Clustering

In bmmltools.operations.clustering all the clustering related methods are collected.

Clusterer

Clusterer is the generic methods which can be used to apply some clustering algorithm available in scikit-learn (see here) to some dataset present on a trace. Two pre-initialized clusterer are available:

Clusterer_KMean where the K-Mean clustering is used;
Clusterer_DBSCAN where the DBSCAN clustering is used.

Transfer function

Given an input array \(I = \lbrace i_l \rbrace_{l \in [0,1,\cdots,N-1]}\) with shape \((N,x)\), where \(N\) is the number of different data point in the input dataset while \(x\) is the number of features on which the clustering algorithm is applied, the layer outputs the sequence of labels \(\lbrace o[l] \rbrace_{l \in [0,1,\cdots,N]}\) where

\[o[l] = \mbox{CLU}(i_l)\]

where \(\mbox{CLU}\) is the chosen clustering algorithm.

Initialization and parameters

In the layer initialization one have to specify:

the trace on which the this operation act;
a clustering class among the scikit-learn clustering methods, or a scikit-learn compatible clustering class.
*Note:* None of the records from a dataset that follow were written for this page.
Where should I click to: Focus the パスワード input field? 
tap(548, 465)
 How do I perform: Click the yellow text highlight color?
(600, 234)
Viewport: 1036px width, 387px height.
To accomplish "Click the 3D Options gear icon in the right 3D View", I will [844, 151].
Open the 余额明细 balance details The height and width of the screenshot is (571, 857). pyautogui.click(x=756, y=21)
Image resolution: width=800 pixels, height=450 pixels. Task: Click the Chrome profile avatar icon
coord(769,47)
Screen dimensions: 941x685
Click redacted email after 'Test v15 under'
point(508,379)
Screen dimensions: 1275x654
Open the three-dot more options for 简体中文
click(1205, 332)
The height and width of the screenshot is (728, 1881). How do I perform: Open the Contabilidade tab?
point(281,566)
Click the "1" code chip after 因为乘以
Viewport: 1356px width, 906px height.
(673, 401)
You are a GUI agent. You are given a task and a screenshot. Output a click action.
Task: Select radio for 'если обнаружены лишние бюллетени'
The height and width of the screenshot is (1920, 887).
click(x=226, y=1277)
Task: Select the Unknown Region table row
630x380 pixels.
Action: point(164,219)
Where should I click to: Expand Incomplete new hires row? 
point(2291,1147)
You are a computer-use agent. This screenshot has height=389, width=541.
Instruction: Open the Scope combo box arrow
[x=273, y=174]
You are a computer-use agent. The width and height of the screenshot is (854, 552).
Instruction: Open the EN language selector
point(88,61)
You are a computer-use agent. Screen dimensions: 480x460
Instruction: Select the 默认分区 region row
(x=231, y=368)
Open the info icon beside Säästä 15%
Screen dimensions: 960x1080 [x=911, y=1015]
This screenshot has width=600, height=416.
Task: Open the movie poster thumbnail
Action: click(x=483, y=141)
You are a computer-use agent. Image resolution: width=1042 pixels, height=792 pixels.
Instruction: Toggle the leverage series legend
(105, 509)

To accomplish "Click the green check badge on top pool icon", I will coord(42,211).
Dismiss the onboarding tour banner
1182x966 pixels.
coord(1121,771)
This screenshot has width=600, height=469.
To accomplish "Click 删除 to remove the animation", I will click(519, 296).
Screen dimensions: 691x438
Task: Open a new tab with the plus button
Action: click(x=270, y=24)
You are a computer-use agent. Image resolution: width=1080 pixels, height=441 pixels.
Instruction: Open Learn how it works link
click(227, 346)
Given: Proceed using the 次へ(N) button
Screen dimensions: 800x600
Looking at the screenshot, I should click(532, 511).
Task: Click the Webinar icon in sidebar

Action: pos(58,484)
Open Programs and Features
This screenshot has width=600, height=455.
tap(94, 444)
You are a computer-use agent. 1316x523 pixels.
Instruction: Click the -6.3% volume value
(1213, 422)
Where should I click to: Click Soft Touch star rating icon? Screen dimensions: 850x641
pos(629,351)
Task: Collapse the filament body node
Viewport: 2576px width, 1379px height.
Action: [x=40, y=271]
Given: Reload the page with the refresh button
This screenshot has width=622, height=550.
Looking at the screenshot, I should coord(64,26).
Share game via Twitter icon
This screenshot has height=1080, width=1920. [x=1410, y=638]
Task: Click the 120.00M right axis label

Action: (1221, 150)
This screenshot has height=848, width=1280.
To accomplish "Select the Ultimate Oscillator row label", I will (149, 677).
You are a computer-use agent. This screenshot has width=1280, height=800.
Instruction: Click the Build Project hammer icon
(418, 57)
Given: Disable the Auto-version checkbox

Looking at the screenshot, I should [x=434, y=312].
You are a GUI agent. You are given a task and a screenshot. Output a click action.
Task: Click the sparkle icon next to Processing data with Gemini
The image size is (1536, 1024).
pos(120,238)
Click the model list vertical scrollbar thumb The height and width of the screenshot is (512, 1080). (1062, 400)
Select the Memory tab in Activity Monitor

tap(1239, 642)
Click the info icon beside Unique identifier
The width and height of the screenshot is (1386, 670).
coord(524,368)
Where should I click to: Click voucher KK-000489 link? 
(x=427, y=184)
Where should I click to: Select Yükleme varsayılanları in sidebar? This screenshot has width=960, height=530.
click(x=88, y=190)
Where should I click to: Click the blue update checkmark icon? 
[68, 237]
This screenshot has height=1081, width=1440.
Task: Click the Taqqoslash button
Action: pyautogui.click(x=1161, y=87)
This initialization parameter do not need to be specified when one uses Clusterer_KMean or Clusterer_DBSCAN.

The layer parameters of the apply() method are:

p: (dict) dictionary containing the initialization parameters of the clustering algorithm.

Inputs and outputs

The operation has the following inputs:

input 0

description: Input dataset on which the clustering is performed.

data type: numpy array.

data shape: \((N,x)\), where \(N\) is the number of different data point in the input dataset while \(x\) is the number of features on which the clustering algorithm is applied.

input 1

description: Input dataframe where the 3d coordinate in the patch space of the features in the input 0 are stored.

data type: pandas dataframe.

dataframe shape: \(N \times 3\), where \(N\) is the number of different data point contained in the array specified in the input 0.

columns names: Z, Y, X.

columns description: z/y/x coordinate in patch space of the features contained in the input 0. The correspondence between the three coordinates and the features has to be understood row-by-row, i.e. the i-th index of the dataframe row correspond to the i-th element along the 0 axis of the array specified in the input 0.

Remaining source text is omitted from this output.